De officiele talen in Roemenie zijn Roemeens en Hongaars. De voertaal is Roemeens. Roemeens is een Romaanse taal die is voortgekomen uit verschillende Latijnse dialecten. Volgens het Foreign Service Institute is het een van de gemakkelijkste talen om te leren in de wereld. Maar maak je geen zorgen, want je zult het niet moeilijk hebben om met Roemenen om te gaan. Het merendeel van de jonge bevolking spreekt Engels (ongeveer 31% van de totale bevolking) en hoewel de oudere generaties in het Engels misschien niet veel begrijpen, zijn veel van hen Franstalig (23% van de bevolking).
De kennis van het Engels, Duits en Frans is bij internationaal opererende bedrijven, bij jongeren in de grote steden en (overheids)instanties redelijk goed. Op het platteland is deze kennis veel minder aanwezig.
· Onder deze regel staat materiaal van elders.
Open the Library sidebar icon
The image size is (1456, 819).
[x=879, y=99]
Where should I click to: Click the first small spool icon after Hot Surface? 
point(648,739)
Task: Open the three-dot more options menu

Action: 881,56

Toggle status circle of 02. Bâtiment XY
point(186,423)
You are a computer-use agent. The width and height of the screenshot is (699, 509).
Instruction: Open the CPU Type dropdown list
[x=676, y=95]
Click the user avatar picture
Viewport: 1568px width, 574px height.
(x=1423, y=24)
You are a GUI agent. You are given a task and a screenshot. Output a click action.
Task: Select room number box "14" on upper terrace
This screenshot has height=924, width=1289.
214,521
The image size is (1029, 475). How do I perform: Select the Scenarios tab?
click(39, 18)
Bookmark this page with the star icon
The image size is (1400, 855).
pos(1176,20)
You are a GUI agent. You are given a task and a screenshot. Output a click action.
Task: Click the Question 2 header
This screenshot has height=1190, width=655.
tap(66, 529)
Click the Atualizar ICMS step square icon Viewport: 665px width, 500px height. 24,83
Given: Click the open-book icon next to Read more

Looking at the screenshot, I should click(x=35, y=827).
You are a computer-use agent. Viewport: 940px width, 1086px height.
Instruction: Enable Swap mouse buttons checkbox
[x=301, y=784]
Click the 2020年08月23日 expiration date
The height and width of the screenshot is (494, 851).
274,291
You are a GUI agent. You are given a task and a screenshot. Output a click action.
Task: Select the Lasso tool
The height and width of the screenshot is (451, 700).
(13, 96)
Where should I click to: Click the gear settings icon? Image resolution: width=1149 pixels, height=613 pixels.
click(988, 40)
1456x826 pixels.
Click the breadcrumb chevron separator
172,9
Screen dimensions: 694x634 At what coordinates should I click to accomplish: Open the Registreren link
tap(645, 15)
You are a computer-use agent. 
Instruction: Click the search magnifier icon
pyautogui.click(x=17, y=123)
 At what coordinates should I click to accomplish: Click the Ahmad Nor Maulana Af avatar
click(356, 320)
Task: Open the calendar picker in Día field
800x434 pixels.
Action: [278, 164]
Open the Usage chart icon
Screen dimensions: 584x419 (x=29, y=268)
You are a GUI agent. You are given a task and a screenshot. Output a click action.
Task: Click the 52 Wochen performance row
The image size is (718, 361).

De talen van de minderheden hebben in hun respectievelijke woongebieden de status van een officiële taal. Zij hebben dan ook hun eigen onderwijs, dagbladen en zendtijd op radio en televisie.
Roemeens, een op het Latijn gebaseerde taal die een voortzetting is van het Latijn
dat in de oudheid werd gesproken in Dacia en Moesia – de oostelijke provincies van het Romeinse rijk.
Een Latijns alfabet van 31 letters is in gebruik.
Roemeens is een fonetische taal, dus woorden worden uitgesproken als ze worden gespeld.
Een buitenlander die probeert Roemeens te leren of spreken, kan positieve reacties van moedertaalsprekers verwachten. De meeste Roemenen zullen het zeker waarderen dat je moeite doet om hun taal te spreken.
Het moderne Roemeens behield een aantal kenmerken van het oude Latijn, zoals zelfstandige naamvallen, die in andere Romaanse talen reeds lang geleden verdwenen. Het Roemeens bevat ook veel woorden uit de omliggende Slavische talen, maar ook uit het Frans, Oudkerkslavisch, Duits, Grieks en Turks.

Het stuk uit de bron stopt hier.